Strike by supplier threatens GM plant
By Don Shilling
A strike threat eases at a factory that supplies the Lordstown assembly plant.
LORDSTOWN — The General Motors’ car plant here appears to have avoided one shutdown threat while another remains.
The Lordstown plant has been threatened with shortages of parts from two sources.
One of those threats is close to being resolved because of a tentative contract agreement reached at a GM plant in Parma. The Detroit News reported that the settlement was critical because the plant makes components for the cars made in Lordstown, the Chevrolet Cobalt and Pontiac G5. The Parma plant produces transmission components and also stamps out a variety of other metal parts.
United Auto Workers Local 1005 in Parma plans to hold a vote on the agreement Sunday. The UAW issued a strike warning at the plant last week.
Passage of the Parma contract would still leave another threat to Lordstown.

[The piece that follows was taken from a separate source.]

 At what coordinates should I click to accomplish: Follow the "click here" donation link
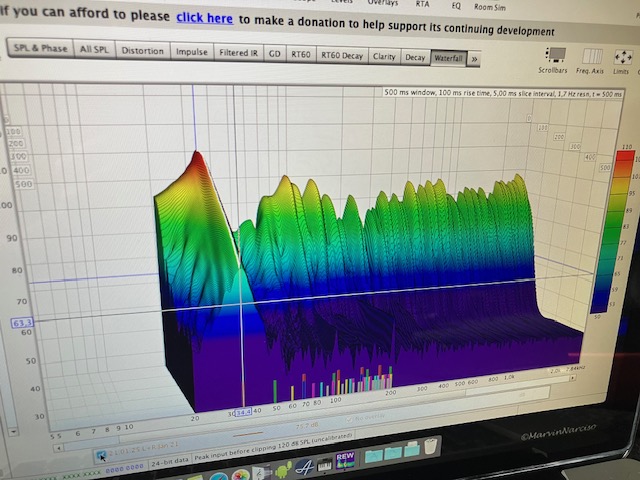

UAW Local 1112 in Lordstown has said that operations are threatened by a potential shortage of a brake spindle that is produced by American Axle. A UAW local has been on strike against that company since Feb. 26.
Local union leaders have informed their members that the Lordstown plant could be shut down next week because of the parts shortage.

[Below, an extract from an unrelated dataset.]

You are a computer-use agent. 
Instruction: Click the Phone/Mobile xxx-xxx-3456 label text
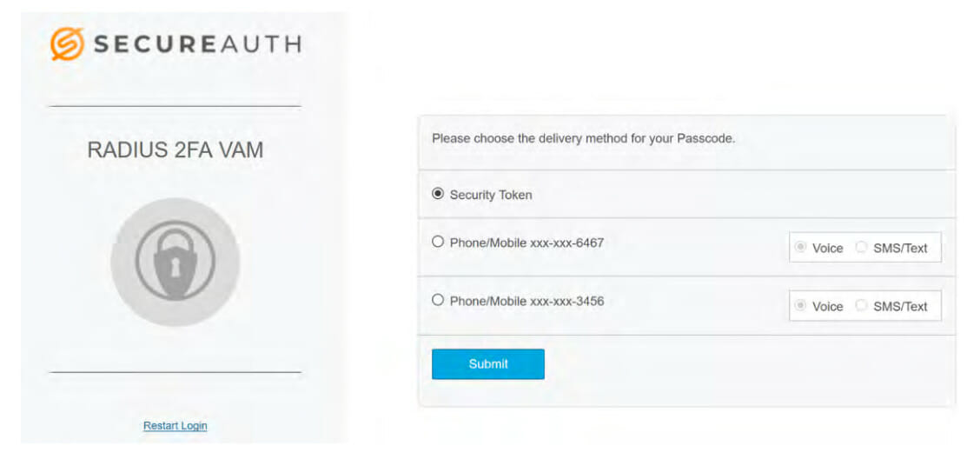(526, 302)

Bargaining between American Axle and the UAW was continuing Thursday. Union leaders told The Detroit News that they offered a broad proposal Wednesday that countered the company’s demands to drastically cut workers’ wages and benefits. About 3,600 workers at plants in Michigan and New York are off the job.

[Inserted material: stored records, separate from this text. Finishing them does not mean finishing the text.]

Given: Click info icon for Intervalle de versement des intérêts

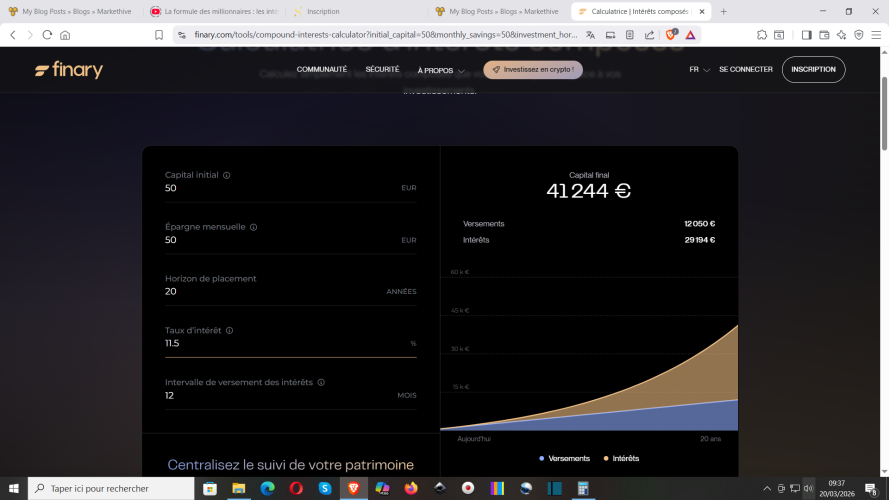Looking at the screenshot, I should 321,382.
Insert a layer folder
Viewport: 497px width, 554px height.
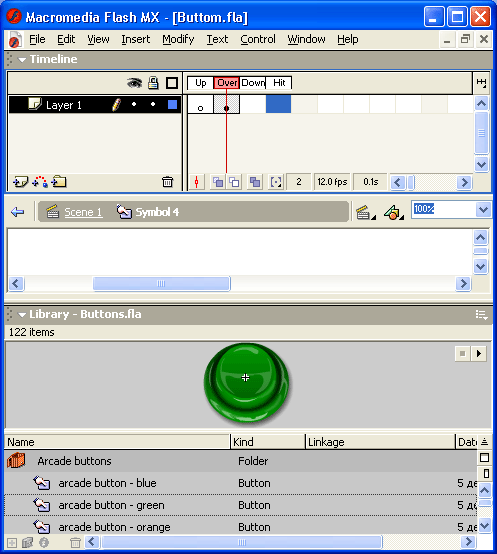[x=59, y=182]
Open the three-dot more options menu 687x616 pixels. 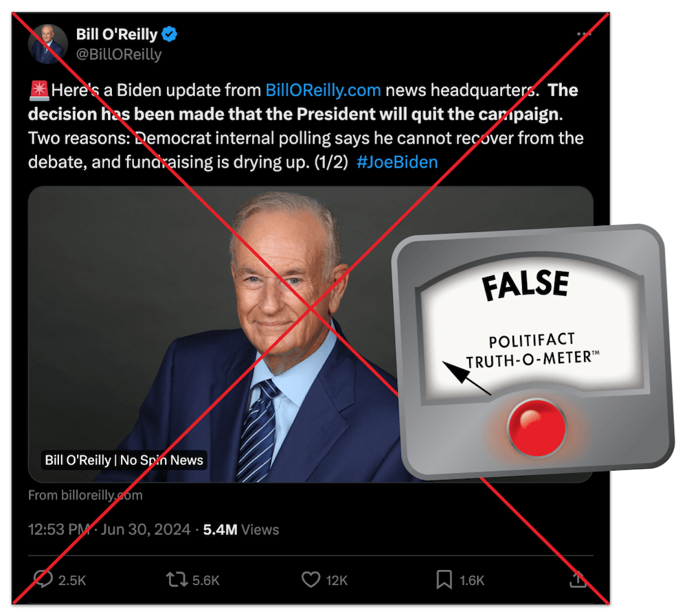click(x=584, y=34)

Another issue that still needs to be resolved is a new local labor contract at Lordstown. GM and the UAW agreed to a national contract on pay and benefits last year, but many plants still don’t have agreements on local issues, such as work rules.
The company and union haven’t released details on the status of local talks in Lordstown.
The Detroit News said, however, that job guarantees for workers and a deep reduction in the number of skilled-trades job classifications have been sticking points in the talks in Parma and four other plants where strike warnings were issued.
Union leaders in Parma told the newspaper that GM wants to broaden the job descriptions of skilled trade workers. The workers, who are paid more than production workers, normally are trained for narrowly defined tasks.
In the past few rounds of negotiations, GM has been pushing for fewer job classifications at plants, which allows plants to be more efficient because workers can perform more tasks.
The Lordstown assembly plant has about 2,400 hourly workers, while an adjacent fabricating plant has about 1,000.